#### Required task:
Write out all of the lines below again, substituting "Goal" for "Instruction" and leaving everything else the same.

#### Material to process:
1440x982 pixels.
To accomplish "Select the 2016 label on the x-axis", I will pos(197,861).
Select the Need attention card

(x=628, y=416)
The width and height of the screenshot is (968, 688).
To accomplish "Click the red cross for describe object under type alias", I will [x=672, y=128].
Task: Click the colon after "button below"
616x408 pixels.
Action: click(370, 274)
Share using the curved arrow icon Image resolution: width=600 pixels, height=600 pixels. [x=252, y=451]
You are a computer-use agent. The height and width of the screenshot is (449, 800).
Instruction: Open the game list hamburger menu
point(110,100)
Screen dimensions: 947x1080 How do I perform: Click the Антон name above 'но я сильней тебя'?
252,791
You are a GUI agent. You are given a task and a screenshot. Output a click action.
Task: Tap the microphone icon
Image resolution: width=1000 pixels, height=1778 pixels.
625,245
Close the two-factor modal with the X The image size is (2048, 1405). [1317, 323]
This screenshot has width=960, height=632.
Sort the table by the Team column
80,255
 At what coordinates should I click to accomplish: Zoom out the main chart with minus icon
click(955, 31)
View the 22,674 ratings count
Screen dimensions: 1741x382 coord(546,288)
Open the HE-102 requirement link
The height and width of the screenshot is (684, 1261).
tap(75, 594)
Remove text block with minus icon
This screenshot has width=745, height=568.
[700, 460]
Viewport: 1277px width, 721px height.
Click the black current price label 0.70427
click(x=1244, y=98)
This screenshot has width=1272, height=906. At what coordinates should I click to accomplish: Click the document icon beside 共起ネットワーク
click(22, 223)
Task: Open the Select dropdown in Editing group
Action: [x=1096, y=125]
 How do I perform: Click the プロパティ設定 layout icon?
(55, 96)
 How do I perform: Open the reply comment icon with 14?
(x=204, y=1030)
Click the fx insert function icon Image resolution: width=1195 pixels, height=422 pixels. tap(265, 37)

#### Answer:
1440x982 pixels.
To accomplish "Select the 2016 label on the x-axis", I will pos(197,861).
Select the Need attention card

(x=628, y=416)
The width and height of the screenshot is (968, 688).
To accomplish "Click the red cross for describe object under type alias", I will [x=672, y=128].
Task: Click the colon after "button below"
616x408 pixels.
Action: click(370, 274)
Share using the curved arrow icon Image resolution: width=600 pixels, height=600 pixels. [x=252, y=451]
You are a computer-use agent. The height and width of the screenshot is (449, 800).
Goal: Open the game list hamburger menu
point(110,100)
Screen dimensions: 947x1080 How do I perform: Click the Антон name above 'но я сильней тебя'?
252,791
You are a GUI agent. You are given a task and a screenshot. Output a click action.
Task: Tap the microphone icon
Image resolution: width=1000 pixels, height=1778 pixels.
625,245
Close the two-factor modal with the X The image size is (2048, 1405). [1317, 323]
This screenshot has width=960, height=632.
Sort the table by the Team column
80,255
 At what coordinates should I click to accomplish: Zoom out the main chart with minus icon
click(955, 31)
View the 22,674 ratings count
Screen dimensions: 1741x382 coord(546,288)
Open the HE-102 requirement link
The height and width of the screenshot is (684, 1261).
tap(75, 594)
Remove text block with minus icon
This screenshot has width=745, height=568.
[700, 460]
Viewport: 1277px width, 721px height.
Click the black current price label 0.70427
click(x=1244, y=98)
This screenshot has width=1272, height=906. At what coordinates should I click to accomplish: Click the document icon beside 共起ネットワーク
click(22, 223)
Task: Open the Select dropdown in Editing group
Action: [x=1096, y=125]
 How do I perform: Click the プロパティ設定 layout icon?
(55, 96)
 How do I perform: Open the reply comment icon with 14?
(x=204, y=1030)
Click the fx insert function icon Image resolution: width=1195 pixels, height=422 pixels. tap(265, 37)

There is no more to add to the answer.